__Requirement__
Although the records contain pictures, only their text should be reproduced, exactly as written.

- - - - -

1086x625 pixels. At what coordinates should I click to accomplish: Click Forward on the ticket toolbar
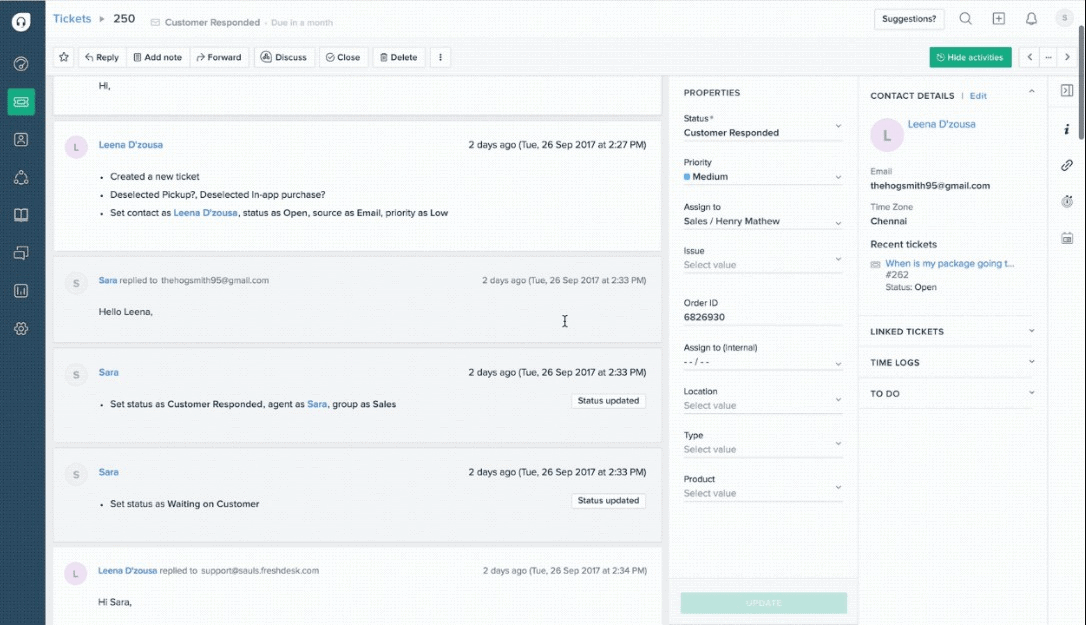219,57
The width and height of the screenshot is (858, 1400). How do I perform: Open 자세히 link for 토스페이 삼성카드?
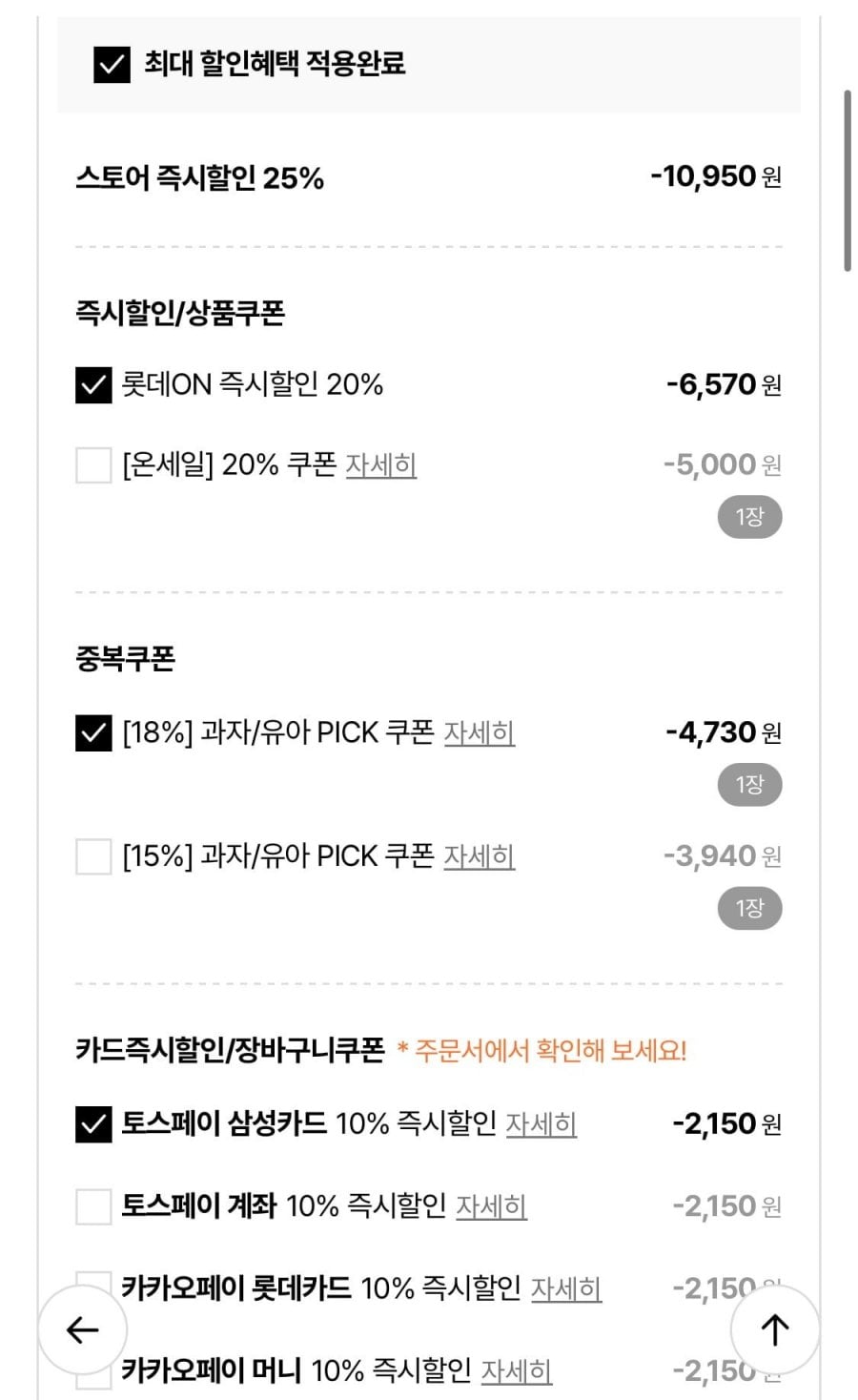click(x=541, y=1124)
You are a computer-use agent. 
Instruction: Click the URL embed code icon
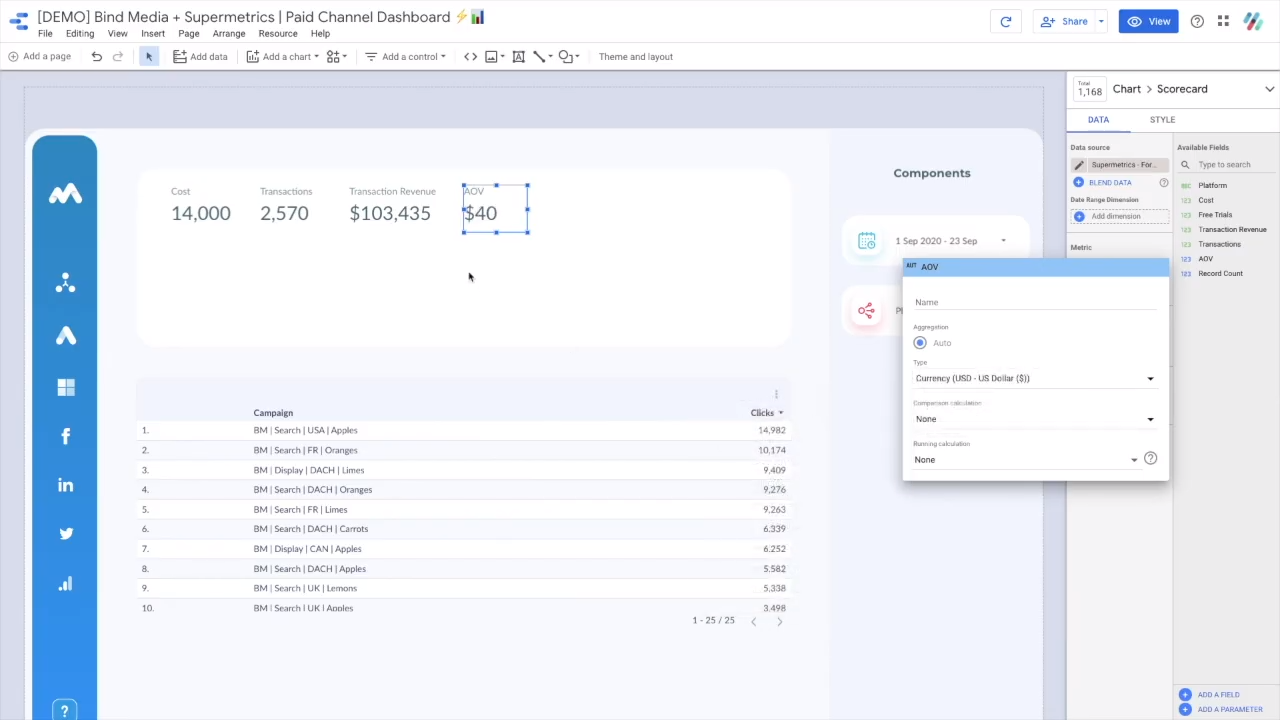click(470, 57)
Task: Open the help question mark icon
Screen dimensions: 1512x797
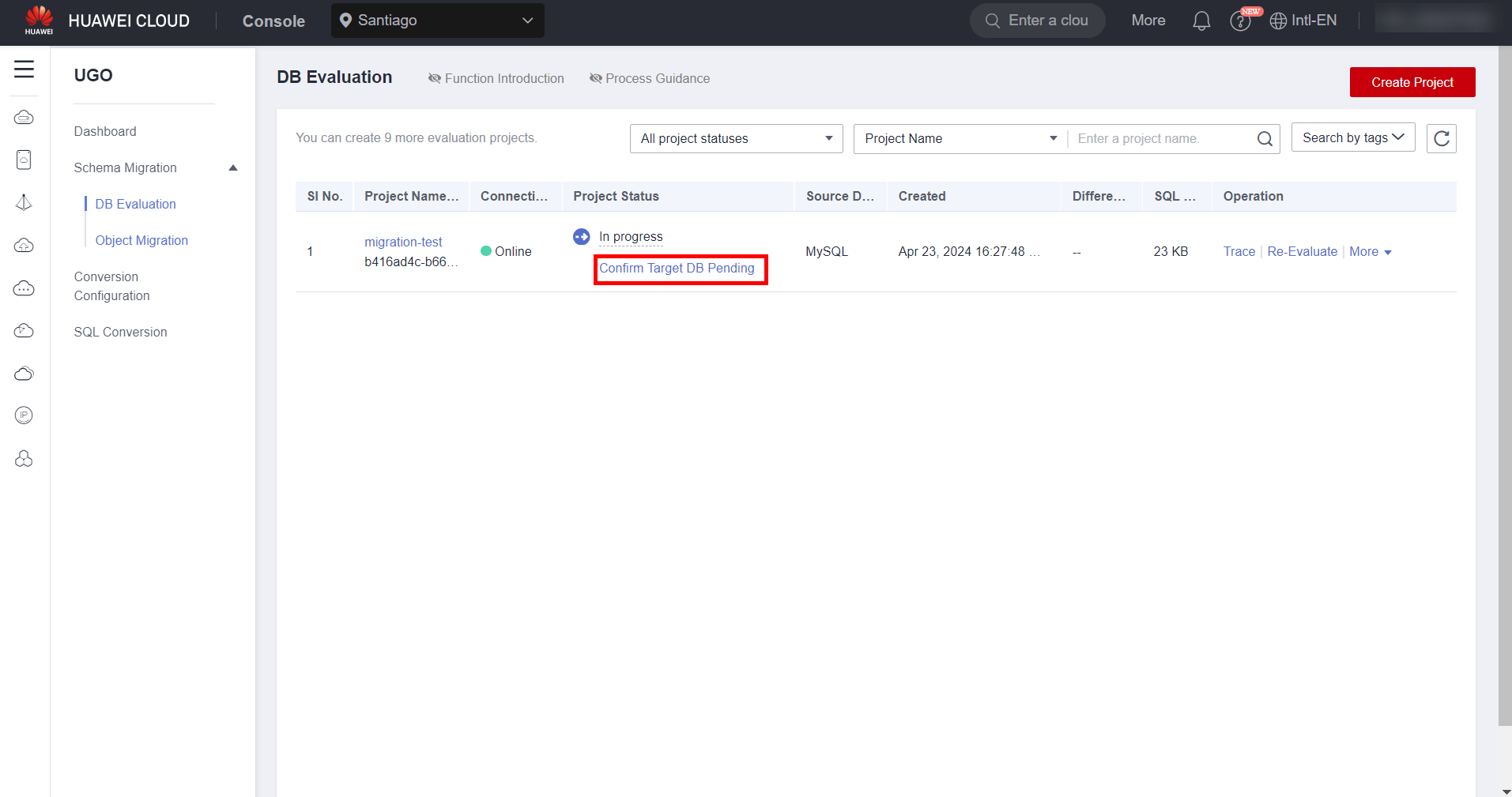Action: pos(1239,21)
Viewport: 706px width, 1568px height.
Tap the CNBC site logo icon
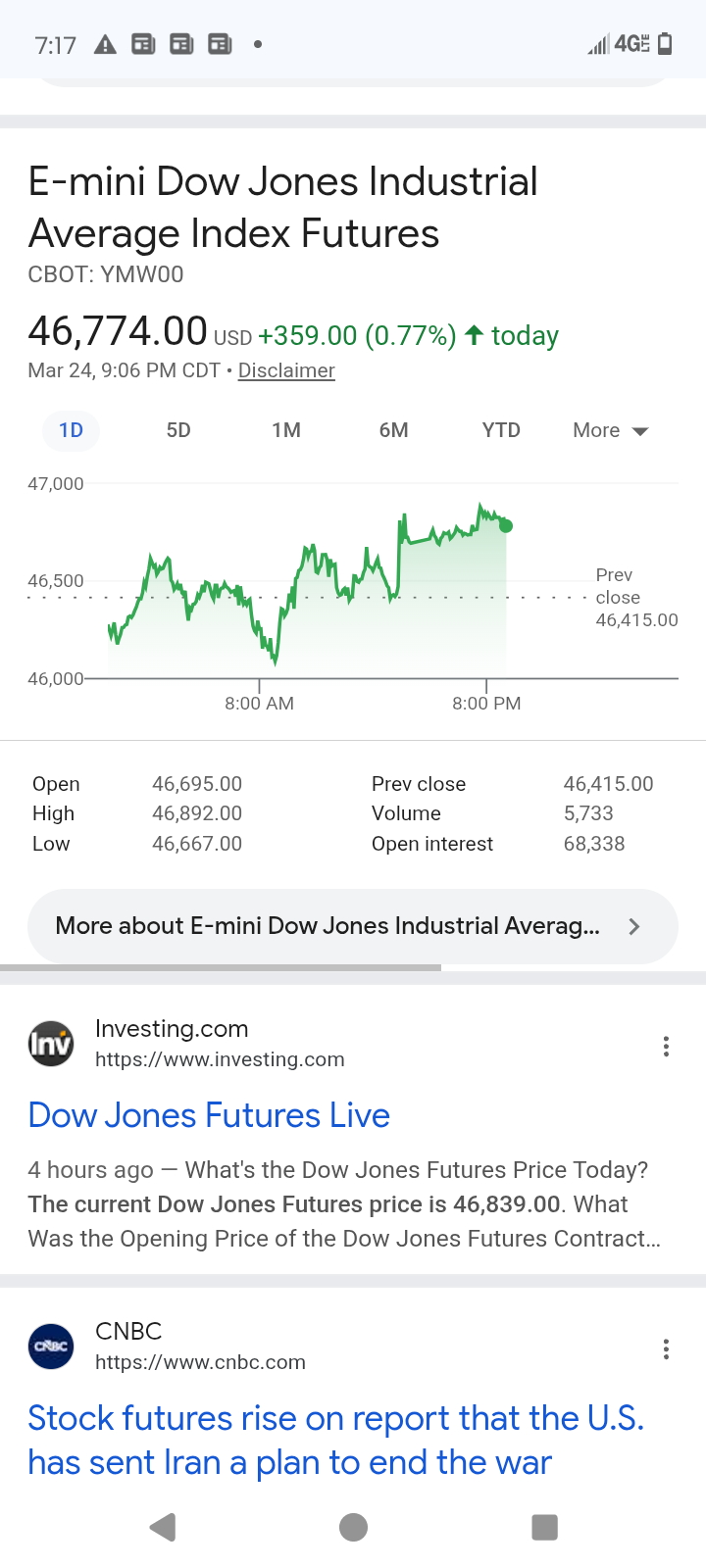pos(51,1347)
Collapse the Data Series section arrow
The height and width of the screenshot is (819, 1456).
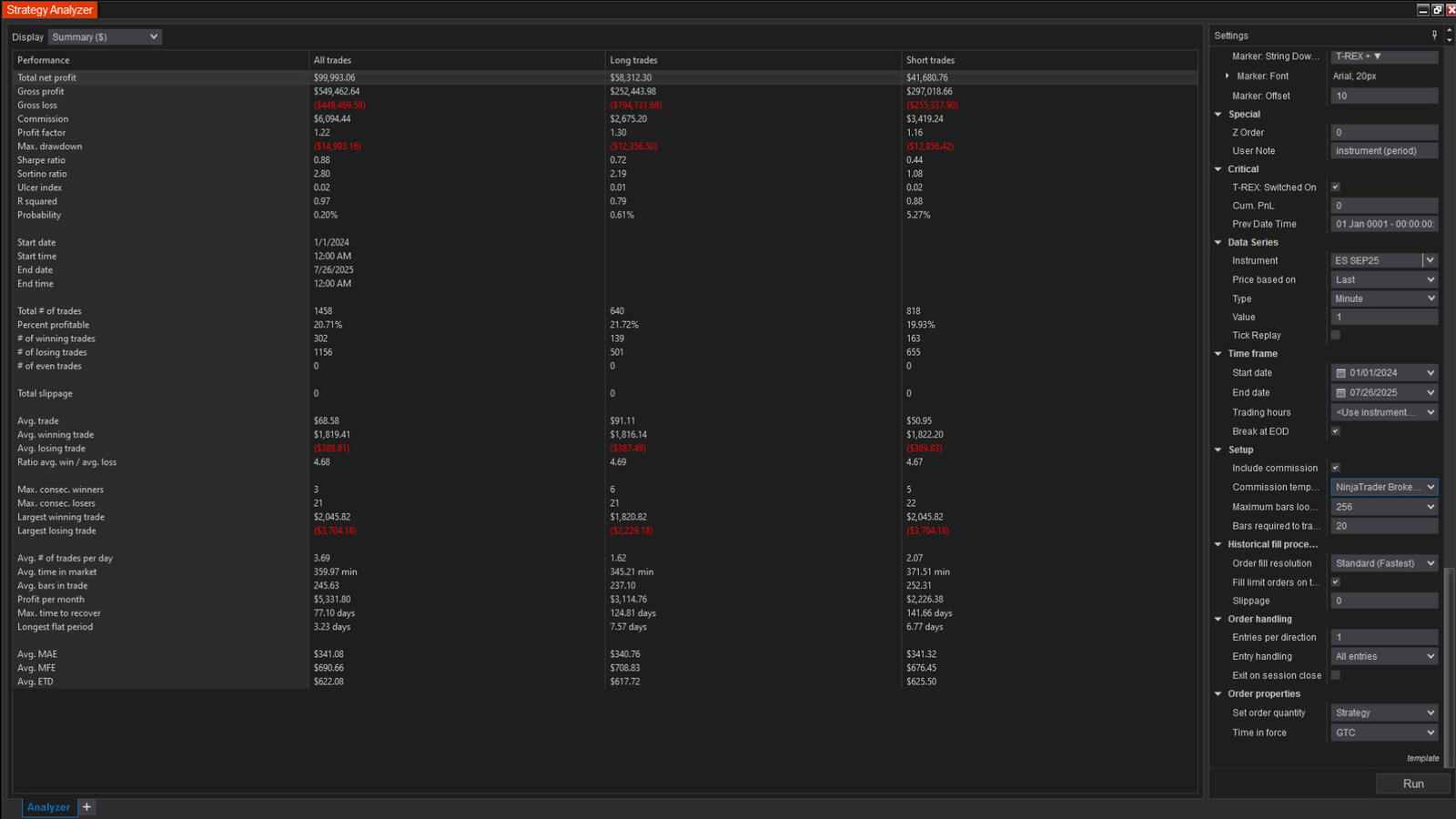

- - - - -

__Answer for the task__
1086x625 pixels. At what coordinates should I click to accomplish: Click Forward on the ticket toolbar
219,57
The width and height of the screenshot is (858, 1400). How do I perform: Open 자세히 link for 토스페이 삼성카드?
click(x=541, y=1124)
You are a computer-use agent. 
Instruction: Click the URL embed code icon
click(470, 57)
Task: Open the help question mark icon
Screen dimensions: 1512x797
Action: pos(1239,21)
Viewport: 706px width, 1568px height.
Tap the CNBC site logo icon
pos(51,1347)
Collapse the Data Series section arrow
The height and width of the screenshot is (819, 1456).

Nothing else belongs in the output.